Fue el 27 de noviembre de 2019. En partido de la fase de grupos de la Champions contra el Borussia de Dortmund, en el Camp Nou. Podía haber sido mucho antes, pero no fue hasta esa noche. Habia pasado tanto tiempo que ni siquiera teníamos pensado un nombre para ello: ¿GSM? ¿MSG? ¿SGM? Nos pilló el toro. Cuando en verano soñábamos con que el Barça volviera a ser conocido por la descomunal revolera que forman tres delanteros capaces de asomarse a la cifra de 100 goles anuales, no imaginábamos que habría que esperar tanto.
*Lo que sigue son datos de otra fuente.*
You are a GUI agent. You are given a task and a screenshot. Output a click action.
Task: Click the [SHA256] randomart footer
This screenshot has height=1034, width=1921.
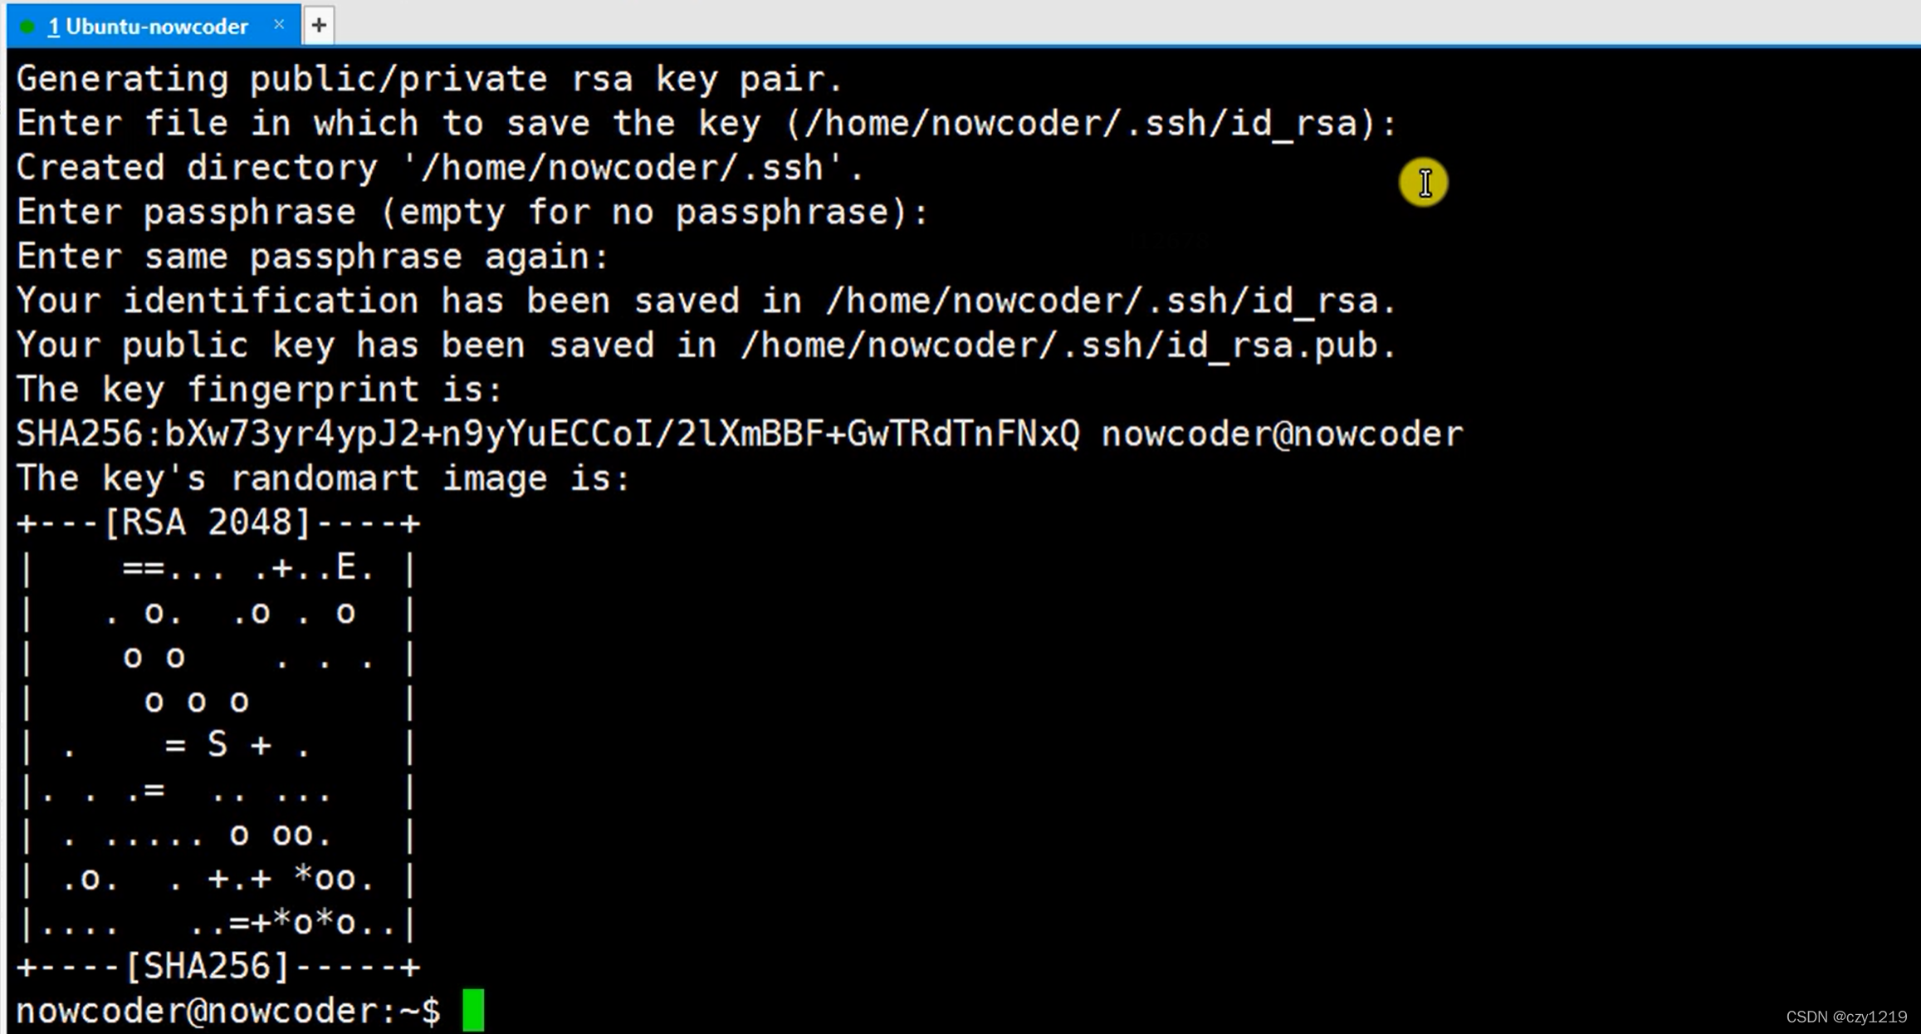click(208, 966)
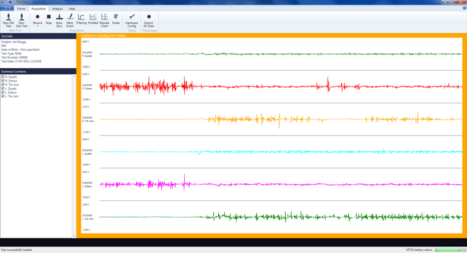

Pero se lesionó Messi, quien además suele empezar las temporadas con un pico de forma que no solo ayuda a que el Barça despegue en lo físico y en lo futbolístico sino también en lo espiritual. Ese primer fogonazo suele diluirse un poco tras el parón de selecciones de septiembre, pero siempre alienta en el culé la confianza en un año con títulos y finales. Sin embargo, este curso empezó en falso, con parches en la delantera y dudas en el corazón. Y no solo por los problemas físicos del diez de dieces. Cuando Luis Suárez se echó mano al sóleo a mediados de agosto, condenó al Barça al limbo. Y por ahí ha flotado durante meses este equipo a medio hacer. Casi siempre a la deriva, o lo que es lo mismo, guiado por un entrenador que con sus onces incongruentes y sus innecesarios enjuagues tácticos le impedía saber dónde estaba arriba y dónde estaba abajo. Hasta ayer.
Por supuesto, el factor más importante en que el duelo contra el eléctrico BvB resultara memorable no fue la mano del técnico azulgrana, sino la casualidad. Valverde había decidido alinear en la delantera a Dembélé junto a otro equipo inédito (uno más) en el partido de Champions más importante del año. Demostraba así de nuevo El Txingurri que no cree en la estabilidad ni en el crecimiento, sino en el gaseoso subidón puntual que puedan aportar determinados jugadores. Siempre juega al todo o nada como lo que es: un entrenador desesperado. Es por eso que cuando se encuentra enfrente a un equipo con un pico de forma mejor, aunque sea el colista de la Liga, de primeras le suele pegar un revolcón y asomarle a la nada más oscura. Aunque luego, como el sábado pasado en Butarque, haya suerte y el equipo consiga aferrarse al liderato de una Liga que está a precio de Black Friday. Lo demuestra el hecho de que, a la hora de escribir estas líneas, lo comparta igualado a puntos con un Real Madrid que ya ha empatado cuatro partidos y ha perdido otro en la jornada 13.
Justo cuando Griezmann, como el resto de los culés, estaba empezando a deprimirse de verdad, Dembélé volvió a sufrir en sus carnes las consecuencias de una nutrición a base de pizzas con piña y Phoskitos (por cierto, hay un médico italiano que le arregló esto al propio Messi, durante muchos años también todo un gourmet de la comida de fiesta de cumpleaños infantil: urge que al Mosquito le pidan hora con él). Ousmi se quitó las botas, un francés dio paso a otro en el once, el Barça siguió aplicándose en la presión alta ante un Dortmund tan sorprendentemente escaso de fe que dejó a Sancho en el banquillo de salida, y Messi vio en el horizonte el reflejo de su rostro en su sexto Balón de Oro. Lo demás es historia. Una centrifugadora ofensiva girando en torno al mejor futbolista de la historia, sustentada por la colosal capacidad de brega de Rakitic y De Jong incluso en sus peores partidos y por un Marc-André ter Stegen que ocupa ya tanto espacio en la historia del Barça como su nombre.
Aunque Griezmann fallara la primera asistencia mágica que le sirvió Messi, a la segunda se creyó por fin que jugaba en el Fútbol Club Barcelona. Ya era hora. Tenemos tridente. Con la venia de Valverde.